4.3. Hepatic Enzymes

In our meta-analysis, the use of fiber favored improvement through an increased enzyme secretion of ALT (MD)= −6.67 (95% CI; p = 0.001) and AST (MD) = −0.466 (95% CI; p = 0.015). In a meta-analysis by Loman et al. [30], who analyzed both pre- and probiotics in NAFLD patients, results were similar: microbial-based therapies favored an increased secretion of hepatic enzymes (ALT (MD) = −6.9 U/L, AST (MD) = −4.6 U/L, γ-GTP (MD) = −7.9 U/L, p < 0.001). Behrouz et al. [73], in a double-blind randomized clinical trial, noted that prebiotic (oligofructose) supplementation causes a significant decrease in ALT and AST levels compared to the control group (placebo).
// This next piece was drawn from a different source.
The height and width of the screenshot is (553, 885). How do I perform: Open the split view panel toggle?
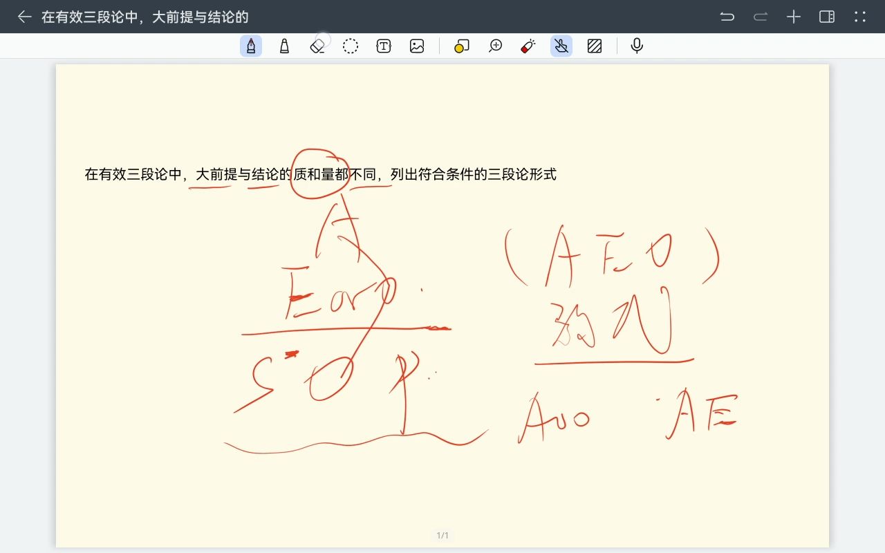pyautogui.click(x=826, y=17)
This observation can be explained in terms of weight loss: weight reduction by 5–10% results in a 20–80% decrease in serum aminotransferase activity [10,74].

5. Limitations

The limitations of this meta-analysis include (i) a relatively small number of high-quality double-blinded studies comparing prebiotic intervention to controls with a wide range within the number of participants preceded by no sample size calculations; (ii) heterogeneous study inclusion criteria (various ages, profession of participants, and dietary and physical activity add-on interventions); (iii) the association between the prebiotic effect in relation to supplement dose and treatment duration was not analyzed as too few studies were included; (iv) the studies lacking a proper calculation of the amount of fiber in a regular diet; (v) the diagnostic methods used in included studies to identify NAFLD (ultrasonography and/or AST and/or ALT level). This latter aspect is a great weakness in most studies dealing with prebiotic supplementation.

6. Conclusions

Although a relevant number of studies dealing with fiber supplementation and NAFLD within a metabolic background have appeared in the literature, stringent criteria have resulted in a decreased number of available associated trials. The meta-analysis of the few available studies indicate that fiber supplements might provide benefits to NAFLD populations based on measurements of at least some of the metabolic and liver-related biomarkers (i.e., BMI, ALT, and AST outcomes). Our meta-analysis indicates the need for randomized controlled trials based on strict inclusion criteria and homogenous intervention protocols both in healthy adults and those with NAFLD, which would allow for clearly defining the impact of prebiotics on anthropometric and biochemical parameters and to develop guidelines regarding their intake.